No perks this is what is required for our business and we pay for it.

http://www.speedtest.net/result/628125985.png

This is what is required for my home and I pay for it and have been for the past 10 years. Yes it should be some what better and it was 10 years ago. I just feel that the applications that at the time this speed test was taken is due to the #3 heavy downloaders that could be doing there down loading at night. Maybe I am wrong just my thoughts.

[quote=“katray”]
They I believe want to shape this traffic so these 3 types of users don’t get in each other’s face.[/quote]

I have to respectfully disagree.  If they were shaping based on application (port, packet type, etc) in the past, they don’t do it today. 

The announcement, FAQ, and the information quoted in the Daily News all clearly state that they will be making throttling decisions based on the amount of bandwidth used, not the type of bandwidth used. 

"Where some carriers are focusing on applications and limiting peer to peer traffic for instance, CityWest will not be managing by application, but rather by the user.  We feel that our user-approach is completely non-discriminatory in nature and ensures fair and equal access for all customers regardless of the applications they run. "

and

“In the past we have used traffic management on the network but that equipment is no longer in use.”

and

"During periods of congestion the heaviest users of bandwidth at that point in time will be affected.  Network management will limit the bandwidth allocated to those users until the congestion period has ended. "

How about putting online? 

Hey Katray, how much does the 15megabit cost per month?

iPhone tethered:

http://www.speedtest.net/result/628141358.png

Wow. The Navigata pipe? Government Court House T1? If not, that’s quasi-proven double-standard #1.

I was informed multiple times businesses cannot pay for more bandwidth, no matter the business need nor payment to Citywest. Obviously, service contracts for large dollar amounts are viable, so they exist. But really, I am not interested in how much you pay for your  15Mbit, I pay for my 2Mbit, and don’t get it.
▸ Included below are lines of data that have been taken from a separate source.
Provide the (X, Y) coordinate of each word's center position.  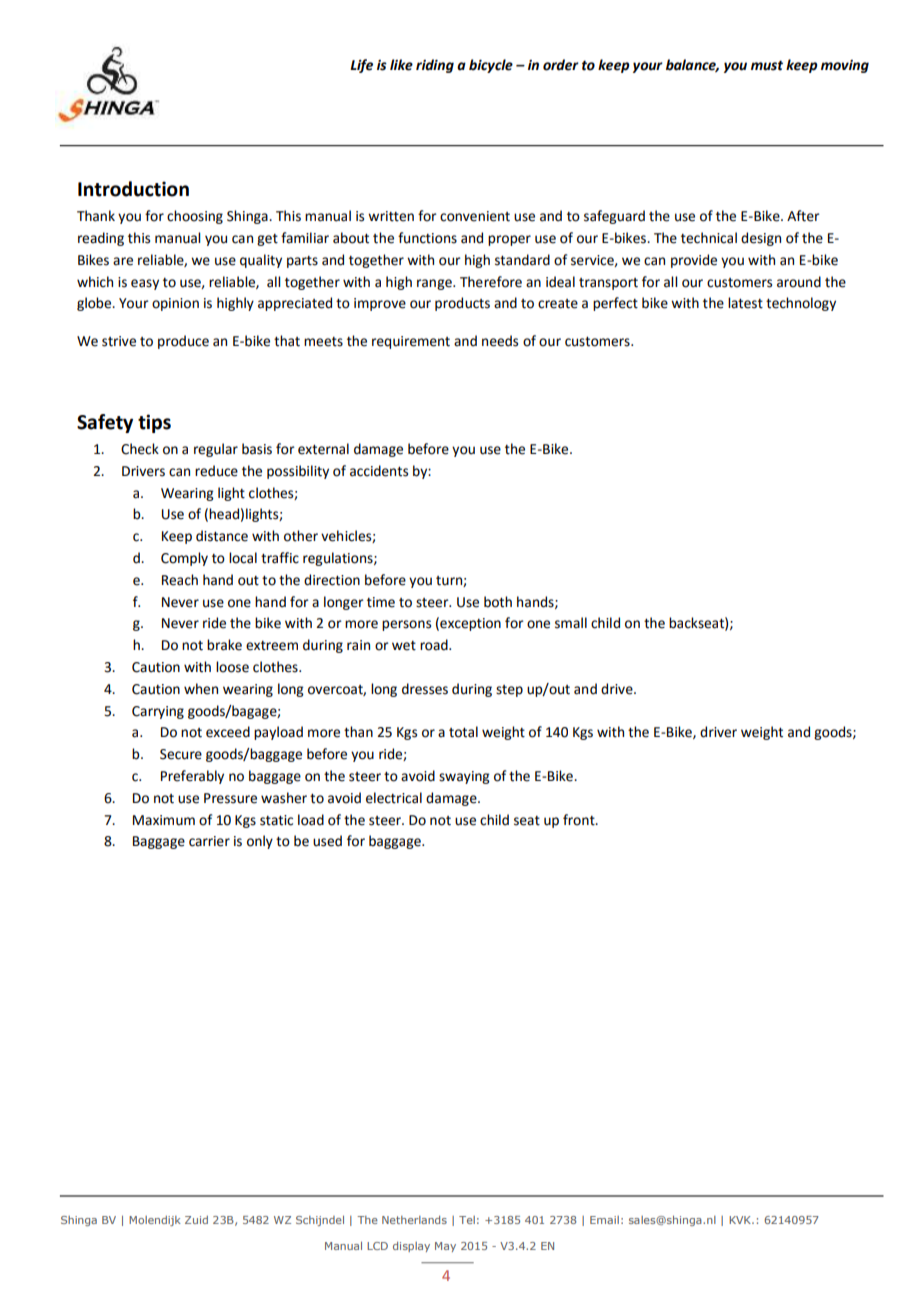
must (767, 65)
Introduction (133, 189)
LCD (377, 1246)
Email (604, 1220)
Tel (467, 1220)
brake (224, 645)
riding (435, 66)
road (435, 645)
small (571, 623)
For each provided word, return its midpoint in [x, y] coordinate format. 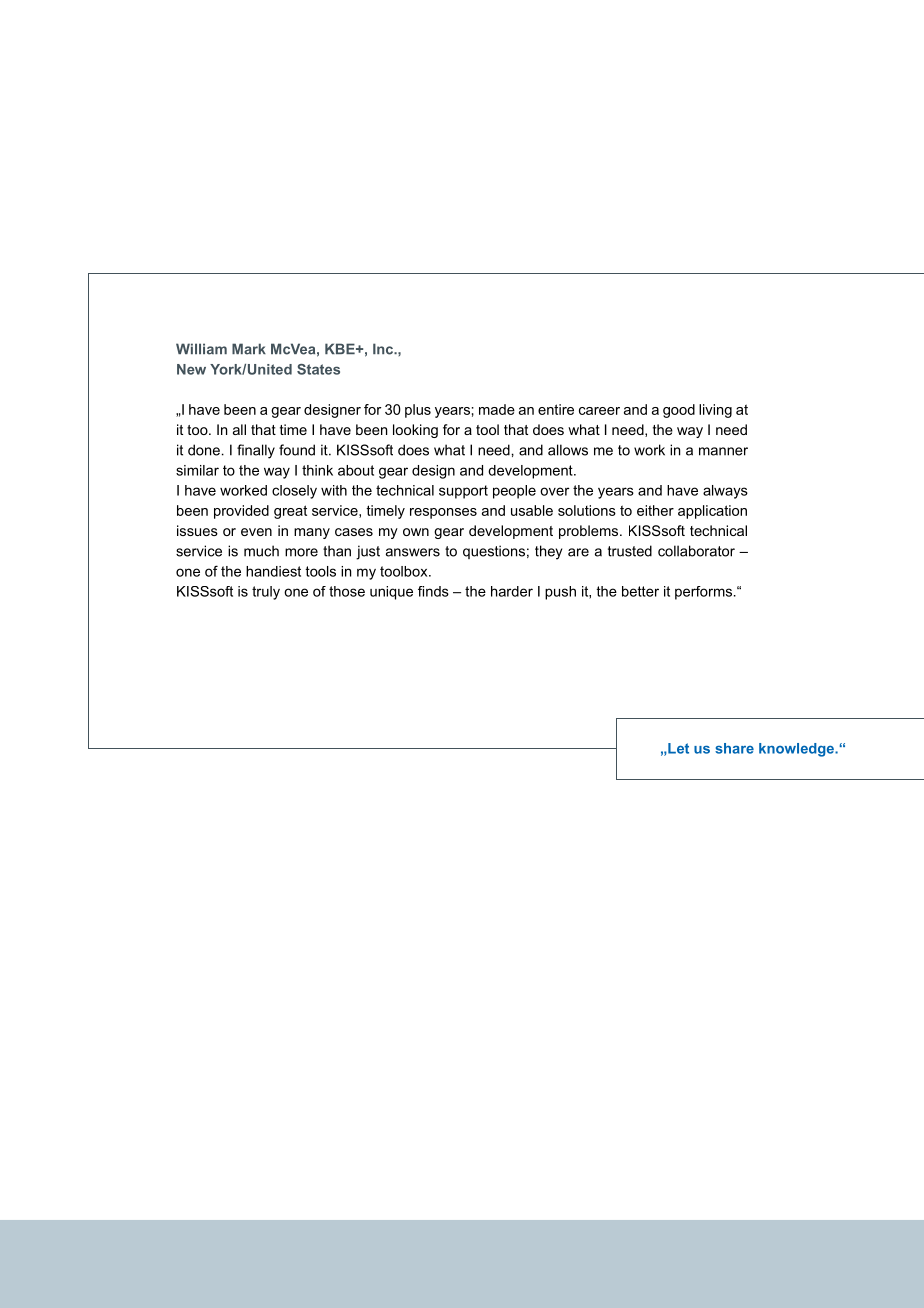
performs [703, 593]
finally [256, 451]
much [261, 551]
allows [568, 450]
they [548, 552]
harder [512, 591]
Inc [384, 349]
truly [266, 593]
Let [677, 748]
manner [723, 451]
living [715, 411]
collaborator [696, 551]
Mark [249, 349]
Neither of us should be throttled for each other’s bandwidth usages in a sound data transmission strategy.

A simple price reduction and admittance to purposefully throttling bandwidth due to their own lack of purchasing power with Telus would suffice to make an ugly issue like this, a little easier to digest for Rupertites, I think.

[quote]Quote from: MeepMeepZoom on Today at 10:29:17 pm
Rumour has it there is a petition to sign at Naomi’s Deli (across from the Source) in the Rupert Square Mall against the throttling for all those who would like to sign it.

How about putting online? [/quote]

A good idea, but I was under the impression internet petitions weren’t creditable?  :frowning: I might be wrong about that.